The shilling gained below the psychological 103 mark against the dollar for the first time since mid-September as foreign investors bought local assets and commercial banks sold the green back after calm returned to markets after two months of electioneering.
The currency traded at Sh102.75/102.95 to the greenback on Thursday, slightly stronger than the Sh102.80/103.00 it closed at in the previous session. It last touched this level on September 15, according to Central Bank of Kenya data.
“We have good dollar supply from foreign investors and banks unwinding dollar positions,” a foreign exchange trader at one commercial bank said.
“The shilling is supported by these inflows and periodic central bank interventions,” he added.
The continued firming of the currency is bad news for exporters but music to the economy that will pay less for oil and railway imports.
The shilling, which has been largely stable this year – down about half a percentage point so far, has gained 0.24 per cent so far this week after firming in four straight sessions.
Traders said firms were selling dollars as business resumed from a two-month lull when the country came to the edge of a political crisis after an August 8 Presidential election was nullified by the Supreme Court.
There are, however, concerns that the political cloud has not fully cleared as the main opposition leader Raila Odinga, who boycotted a rerun election on October 26 won by President Uhuru Kenyatta, has said he plans to be sworn as the President next Tuesday.
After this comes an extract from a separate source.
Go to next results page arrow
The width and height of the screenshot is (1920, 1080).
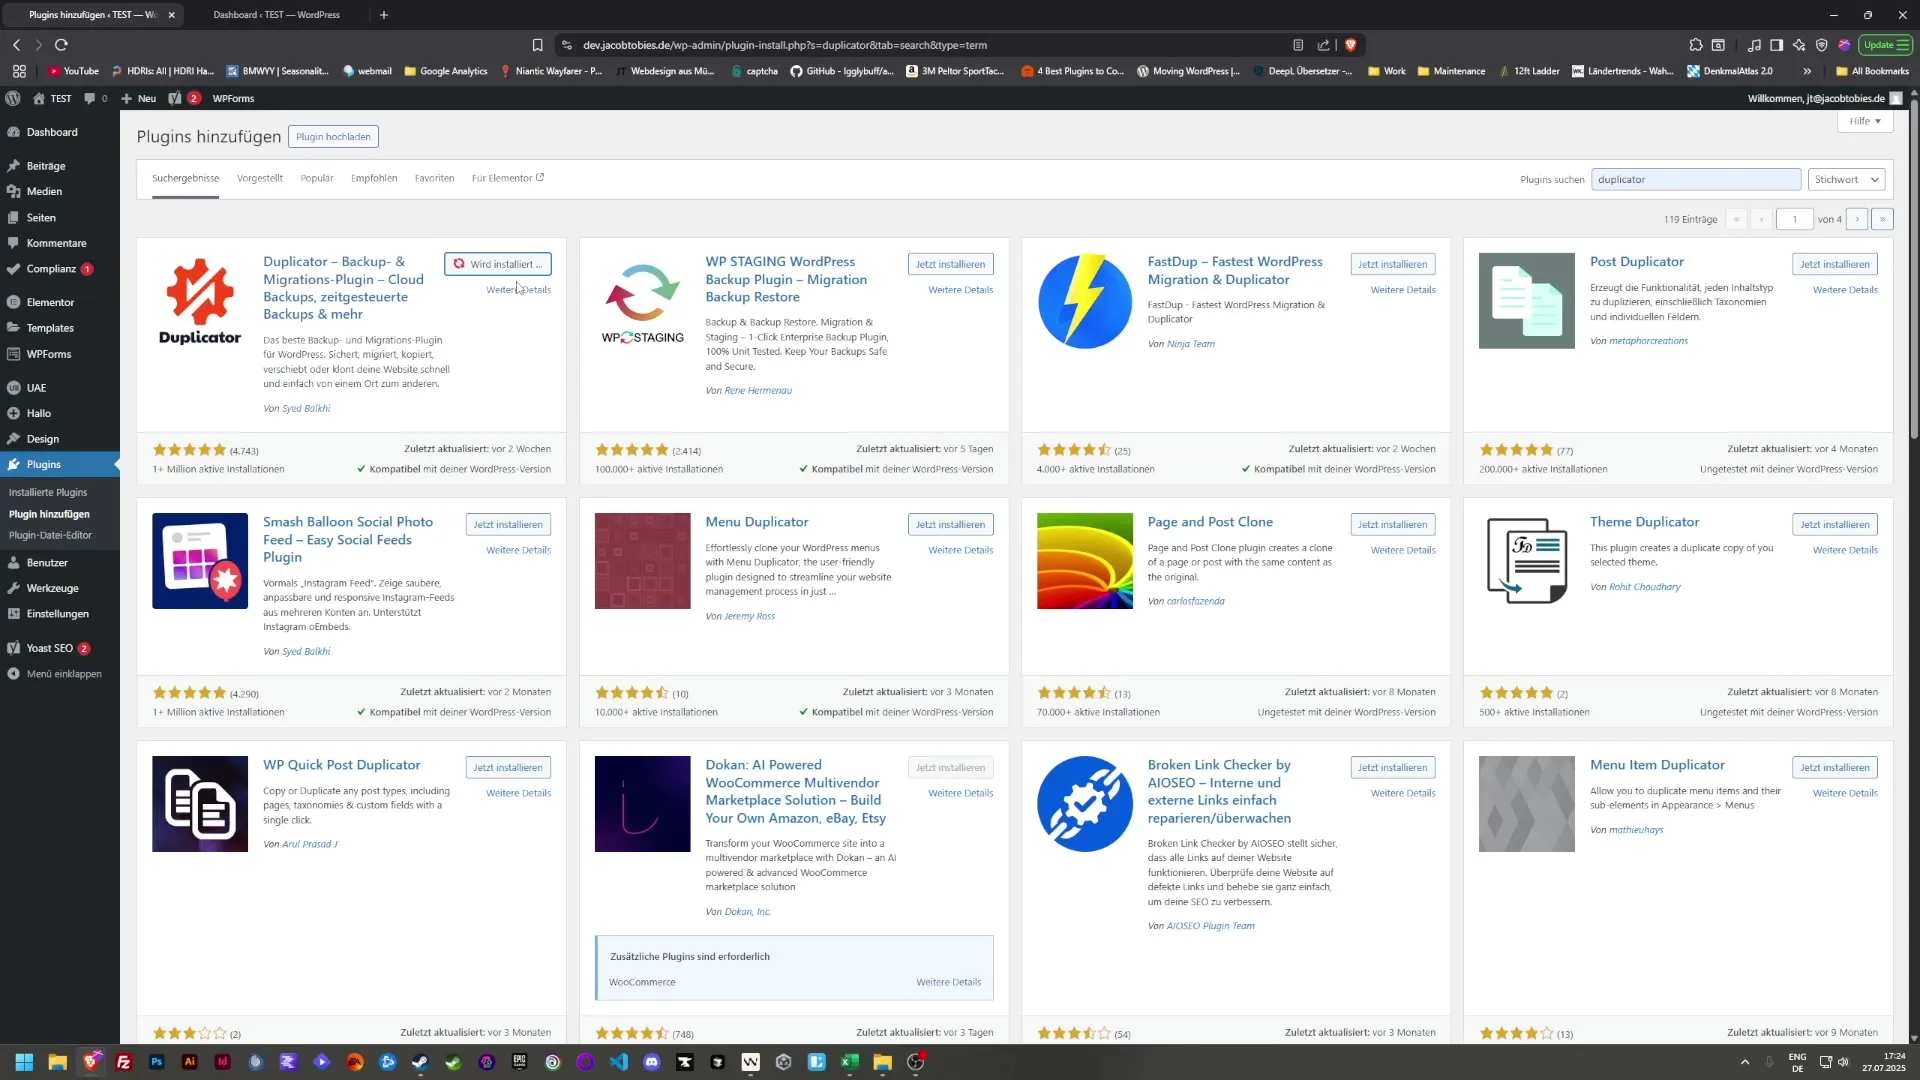click(x=1857, y=219)
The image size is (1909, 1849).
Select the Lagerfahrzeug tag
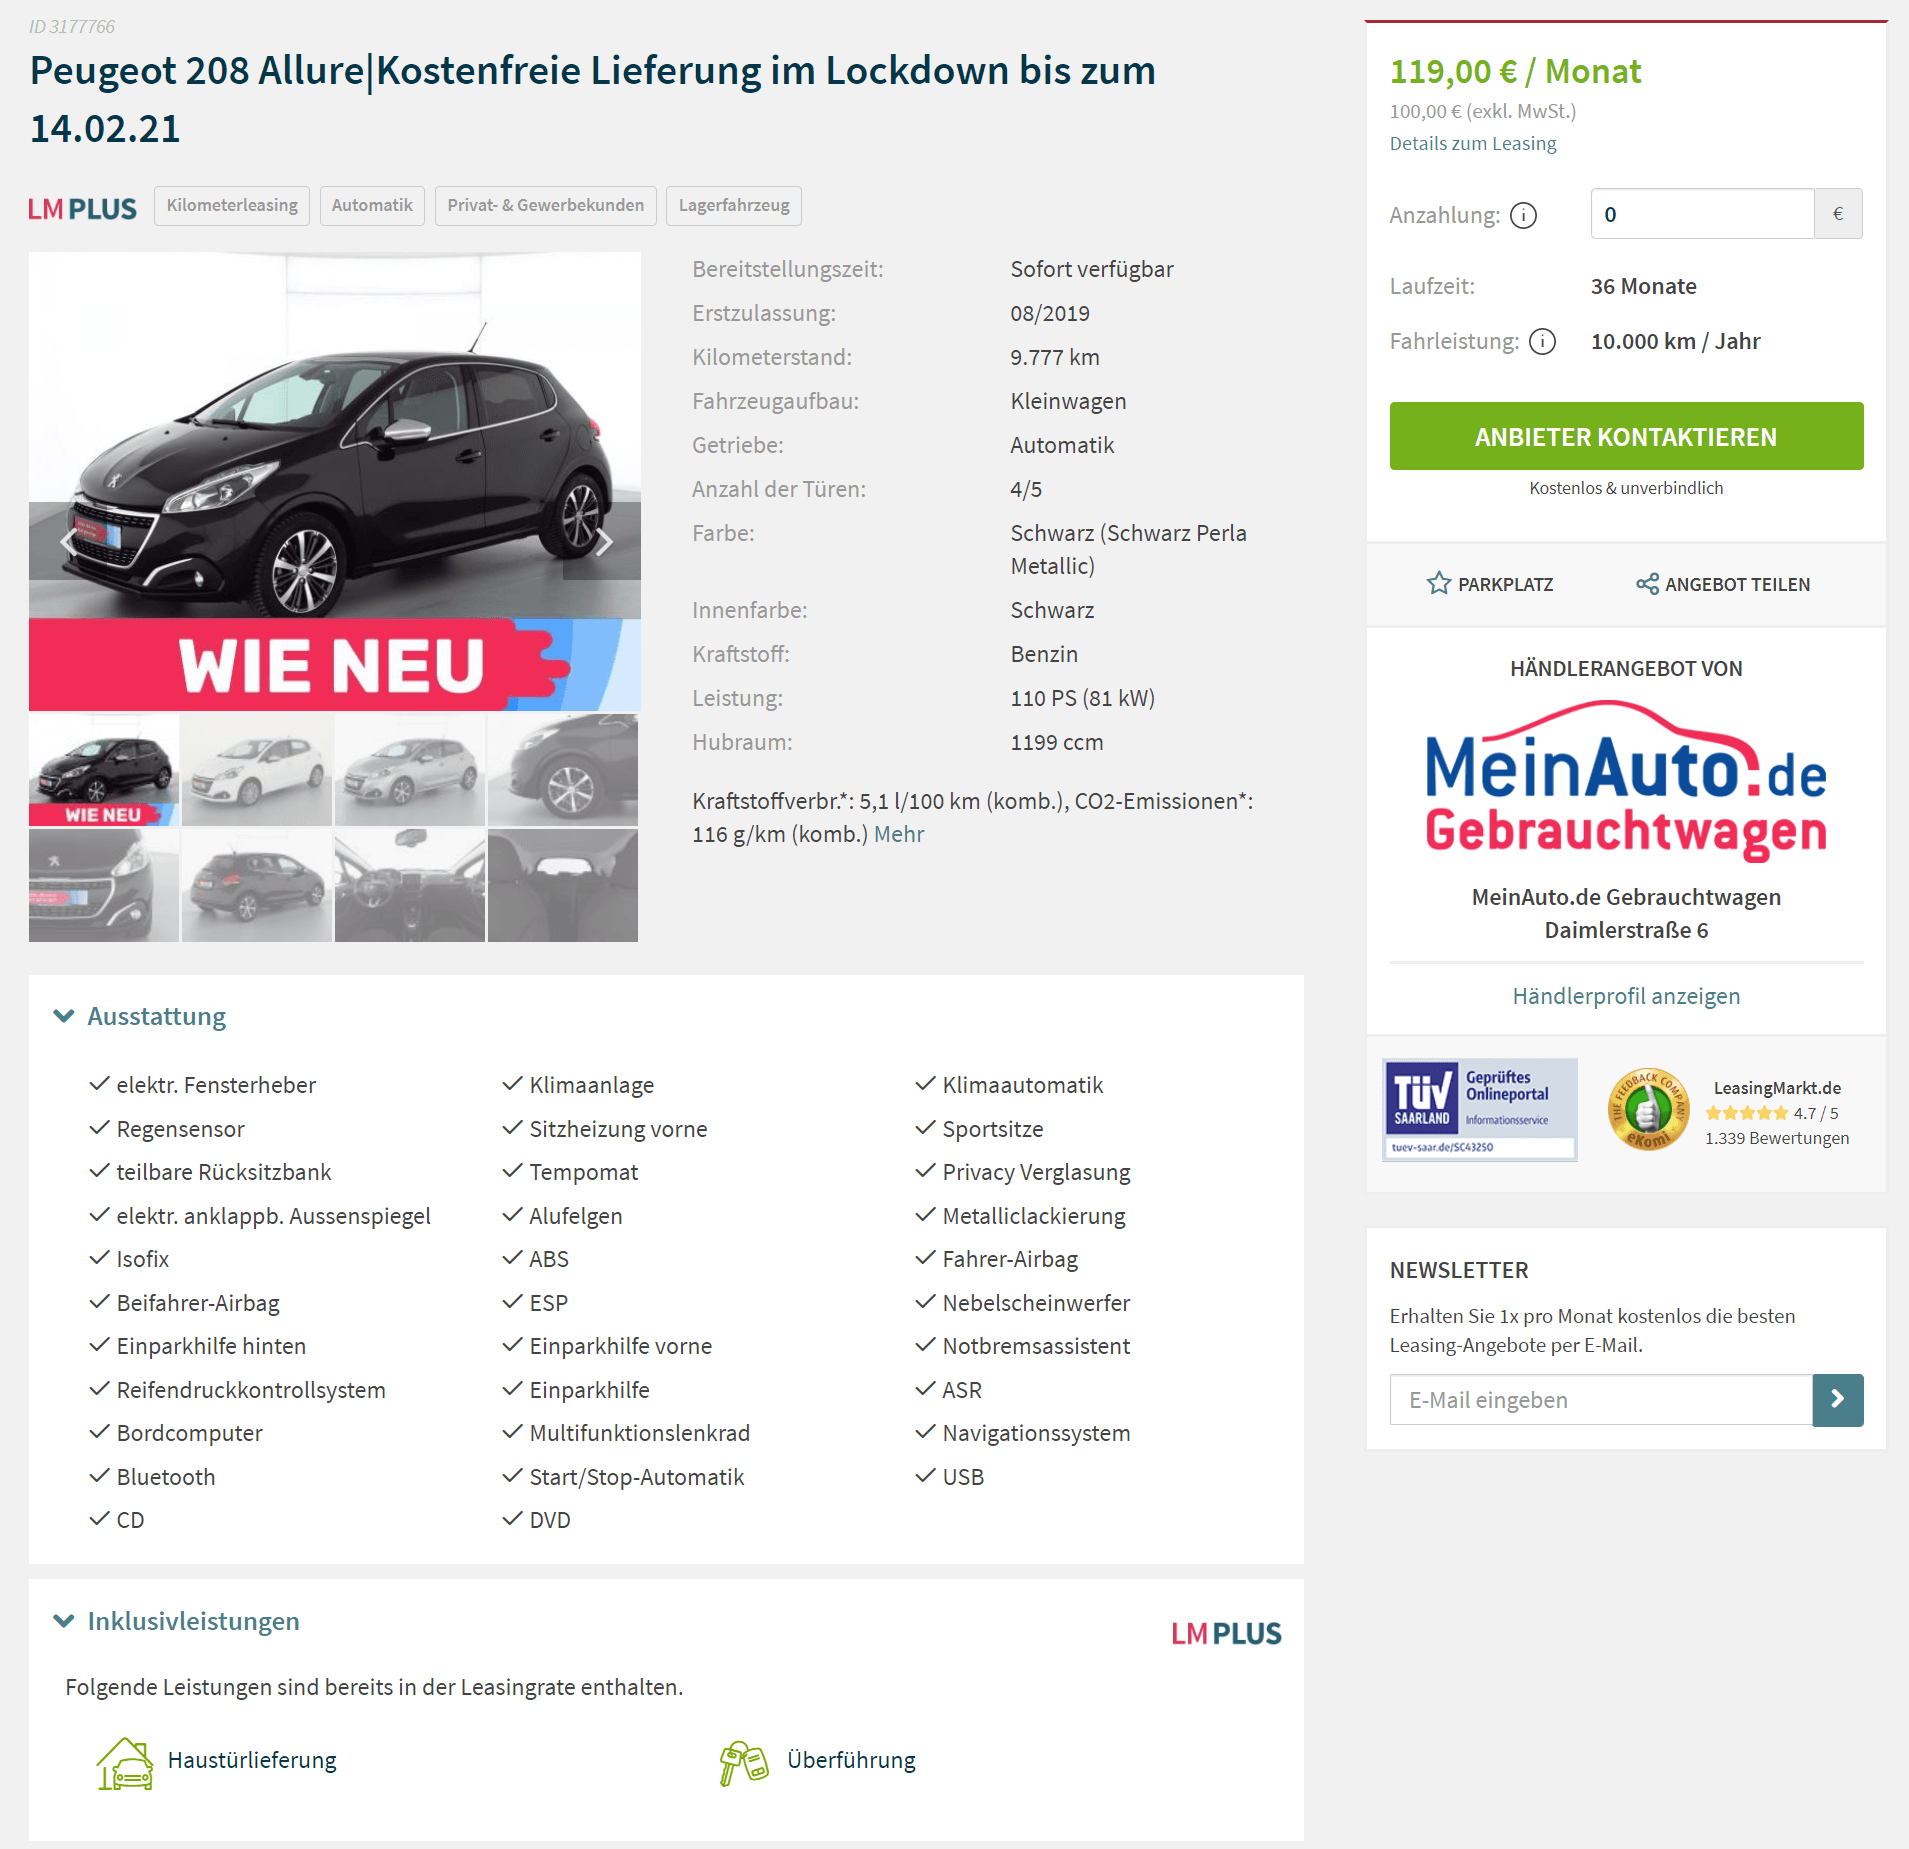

Mr Kenyatta was sworn in on November 28 after he won the rerun election by over 98 per cent of the cast votes. Mr Odinga’s inauguration plan has been termed treasonable by Attorney-General Githu Muigai.
“This political development on the back of lower market activity as the holiday season approaches could weigh on the shilling,” the trader said, adding that the central bank will be at hand to support the currency if it comes under pressure.
The Central Bank of Kenya (CBK) has severally intervened in the market to control liquidity by buying out shillings from banks using repurchase agreements and in some occasions selling dollars.
The CBK, whose foreign exchange reserves stood $7.099 billion – or 4.71 import cover – at the end of last week, stayed out of the money market on Thursday.